> **What is being asked**
Copy out the comment below on problems in the video game market word for word, from its first line to its last.

The first is off-pc, theres an explicit monopoly on each platform, and the
producers amount to a grand total of 3.

Second is the lack of control game producers have on off-pc pricing; every
game is $60 (iirc $40 for wii) and thats the end of it. "Arcade" games (small,
no hard copy games on consoles) are set at $20, or $15, depending on console.
And thats the end of it. There's little flexibility, a right only granted to
those who manufacture little xbox indie titles, or maybe for emulated games
and such ($0.99 super mario!)

A third is that media industry surrounding video games is generally
irresponsible; they either refuse to touch a game, or bring it up every other
moment if they like it (for indie games, AAA are clearly paying for it)

Which in turn leads the consumers to be generally irresponsible; games blow
up, and are bought independent of price (ie reddit users often bumrush
kickstarters and other video games, and it's not clear to me an educated
decision is being made), or a game is ignored. If the price is abnormal for
the genre, its often brought up, but I doubt its the _real_ reason the game
was dropped (my opinion, lack of a network)

Another is the lack of a resale market, and a lack of open source. The xbox
one, for example, merely uses the disc as a code to download the game, and
afaik, locks the game to your xbox. Gamestop simply doesn't lower prices
beyond 10% of its initial sale (except in rare cases), and its common to find
wii games still at $40. Ebay and craigslist tend to be the only hope, and
there's not much hope.

> **Data**
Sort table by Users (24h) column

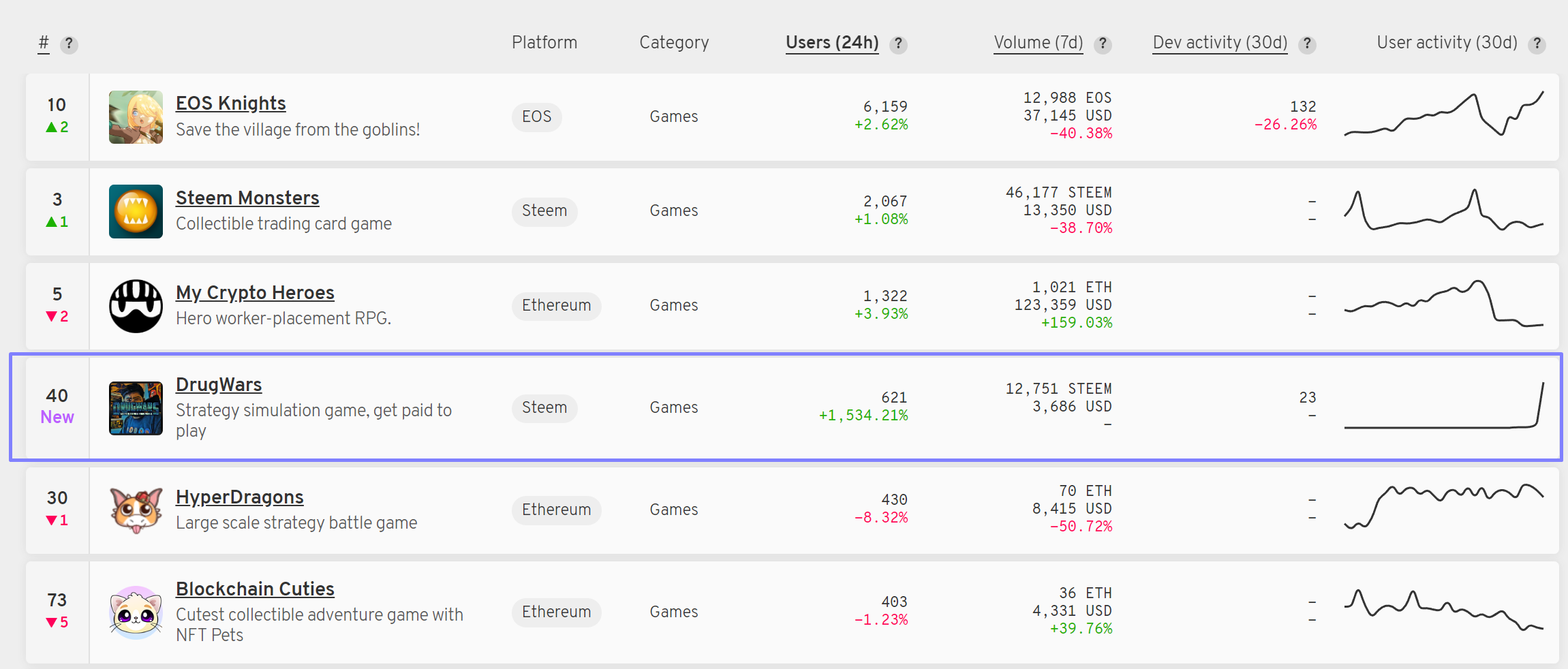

> **Task answer**
The first is off-pc, theres an explicit monopoly on each platform, and the
producers amount to a grand total of 3.

Second is the lack of control game producers have on off-pc pricing; every
game is $60 (iirc $40 for wii) and thats the end of it. "Arcade" games (small,
no hard copy games on consoles) are set at $20, or $15, depending on console.
And thats the end of it. There's little flexibility, a right only granted to
those who manufacture little xbox indie titles, or maybe for emulated games
and such ($0.99 super mario!)

A third is that media industry surrounding video games is generally
irresponsible; they either refuse to touch a game, or bring it up every other
moment if they like it (for indie games, AAA are clearly paying for it)

Which in turn leads the consumers to be generally irresponsible; games blow
up, and are bought independent of price (ie reddit users often bumrush
kickstarters and other video games, and it's not clear to me an educated
decision is being made), or a game is ignored. If the price is abnormal for
the genre, its often brought up, but I doubt its the _real_ reason the game
was dropped (my opinion, lack of a network)

Another is the lack of a resale market, and a lack of open source. The xbox
one, for example, merely uses the disc as a code to download the game, and
afaik, locks the game to your xbox. Gamestop simply doesn't lower prices
beyond 10% of its initial sale (except in rare cases), and its common to find
wii games still at $40. Ebay and craigslist tend to be the only hope, and
there's not much hope.